*** STORED DATA Section Begins ***

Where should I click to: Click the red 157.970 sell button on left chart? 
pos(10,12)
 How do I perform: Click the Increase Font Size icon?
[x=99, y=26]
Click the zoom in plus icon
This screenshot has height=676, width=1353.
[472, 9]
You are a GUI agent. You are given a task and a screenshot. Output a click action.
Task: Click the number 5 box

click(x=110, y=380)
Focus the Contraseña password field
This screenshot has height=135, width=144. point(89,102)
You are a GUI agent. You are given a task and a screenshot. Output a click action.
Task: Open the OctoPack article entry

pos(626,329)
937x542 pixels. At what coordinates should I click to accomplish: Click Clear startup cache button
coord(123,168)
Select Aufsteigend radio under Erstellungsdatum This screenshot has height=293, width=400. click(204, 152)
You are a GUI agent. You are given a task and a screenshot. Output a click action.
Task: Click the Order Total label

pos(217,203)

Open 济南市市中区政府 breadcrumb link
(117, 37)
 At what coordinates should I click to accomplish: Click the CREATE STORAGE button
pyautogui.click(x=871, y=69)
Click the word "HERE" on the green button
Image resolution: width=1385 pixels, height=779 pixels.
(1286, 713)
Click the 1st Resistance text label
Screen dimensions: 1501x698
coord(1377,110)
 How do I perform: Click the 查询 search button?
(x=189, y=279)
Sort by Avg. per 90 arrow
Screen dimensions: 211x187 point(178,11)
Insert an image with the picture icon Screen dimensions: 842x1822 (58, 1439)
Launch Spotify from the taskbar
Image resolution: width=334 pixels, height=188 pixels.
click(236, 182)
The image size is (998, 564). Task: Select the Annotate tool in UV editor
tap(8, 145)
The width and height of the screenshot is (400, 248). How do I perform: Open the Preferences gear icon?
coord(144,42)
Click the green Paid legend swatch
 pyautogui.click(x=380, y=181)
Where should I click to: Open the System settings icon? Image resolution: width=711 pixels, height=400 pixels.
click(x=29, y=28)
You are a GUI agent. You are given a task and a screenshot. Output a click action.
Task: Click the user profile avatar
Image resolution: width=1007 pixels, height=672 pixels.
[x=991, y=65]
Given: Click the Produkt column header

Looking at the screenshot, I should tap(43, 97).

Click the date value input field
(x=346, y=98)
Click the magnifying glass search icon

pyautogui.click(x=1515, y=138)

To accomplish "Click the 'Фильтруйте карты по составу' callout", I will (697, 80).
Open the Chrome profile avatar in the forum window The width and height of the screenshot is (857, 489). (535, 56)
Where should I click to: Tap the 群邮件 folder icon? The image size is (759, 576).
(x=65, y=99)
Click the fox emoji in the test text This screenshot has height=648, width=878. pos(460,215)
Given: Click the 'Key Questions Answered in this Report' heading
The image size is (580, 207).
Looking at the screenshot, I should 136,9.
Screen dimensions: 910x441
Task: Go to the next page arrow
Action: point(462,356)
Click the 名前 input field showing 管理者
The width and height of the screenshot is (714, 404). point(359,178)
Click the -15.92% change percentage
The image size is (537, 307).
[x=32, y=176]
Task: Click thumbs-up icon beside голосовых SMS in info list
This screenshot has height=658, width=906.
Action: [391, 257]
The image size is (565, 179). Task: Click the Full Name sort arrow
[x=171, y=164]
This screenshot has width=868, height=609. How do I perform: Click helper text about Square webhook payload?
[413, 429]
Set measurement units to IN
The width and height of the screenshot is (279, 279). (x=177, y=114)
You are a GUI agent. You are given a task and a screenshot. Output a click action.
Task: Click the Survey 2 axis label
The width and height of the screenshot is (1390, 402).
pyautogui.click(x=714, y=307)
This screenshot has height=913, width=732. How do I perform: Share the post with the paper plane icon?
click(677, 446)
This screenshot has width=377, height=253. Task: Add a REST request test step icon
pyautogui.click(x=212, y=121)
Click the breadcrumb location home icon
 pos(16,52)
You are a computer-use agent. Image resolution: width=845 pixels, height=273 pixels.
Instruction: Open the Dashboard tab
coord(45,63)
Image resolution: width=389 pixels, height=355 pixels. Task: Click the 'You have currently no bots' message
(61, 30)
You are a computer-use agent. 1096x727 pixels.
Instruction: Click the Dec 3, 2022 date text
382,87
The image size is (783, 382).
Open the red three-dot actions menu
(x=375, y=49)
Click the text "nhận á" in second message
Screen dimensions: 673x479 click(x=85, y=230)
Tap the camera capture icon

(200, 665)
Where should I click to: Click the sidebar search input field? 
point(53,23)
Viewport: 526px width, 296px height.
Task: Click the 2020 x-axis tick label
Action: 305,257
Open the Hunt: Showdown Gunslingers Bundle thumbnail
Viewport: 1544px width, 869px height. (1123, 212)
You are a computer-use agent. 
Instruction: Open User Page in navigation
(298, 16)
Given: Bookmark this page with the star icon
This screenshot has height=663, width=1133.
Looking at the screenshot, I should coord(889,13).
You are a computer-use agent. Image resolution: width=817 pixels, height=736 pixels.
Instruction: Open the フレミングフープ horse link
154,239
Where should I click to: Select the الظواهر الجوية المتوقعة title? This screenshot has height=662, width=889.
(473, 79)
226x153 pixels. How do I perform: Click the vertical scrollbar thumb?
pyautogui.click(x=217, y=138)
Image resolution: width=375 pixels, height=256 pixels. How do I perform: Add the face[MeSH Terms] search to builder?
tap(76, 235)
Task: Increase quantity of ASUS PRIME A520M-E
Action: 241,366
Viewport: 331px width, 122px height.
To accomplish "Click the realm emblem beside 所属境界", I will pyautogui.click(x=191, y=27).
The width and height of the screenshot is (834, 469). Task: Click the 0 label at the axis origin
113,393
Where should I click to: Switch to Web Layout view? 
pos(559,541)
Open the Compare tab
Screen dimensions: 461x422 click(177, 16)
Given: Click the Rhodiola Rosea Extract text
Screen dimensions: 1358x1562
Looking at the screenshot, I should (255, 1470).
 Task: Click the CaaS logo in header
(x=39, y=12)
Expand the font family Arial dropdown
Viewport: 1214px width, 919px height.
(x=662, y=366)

*** STORED DATA Section Ends ***

Each line above that contains the word "computer" must be copied.

You are a computer-use agent. Image resolution: width=845 pixels, height=273 pixels.
You are a computer-use agent. 1096x727 pixels.
You are a computer-use agent. 
You are a computer-use agent. Image resolution: width=817 pixels, height=736 pixels.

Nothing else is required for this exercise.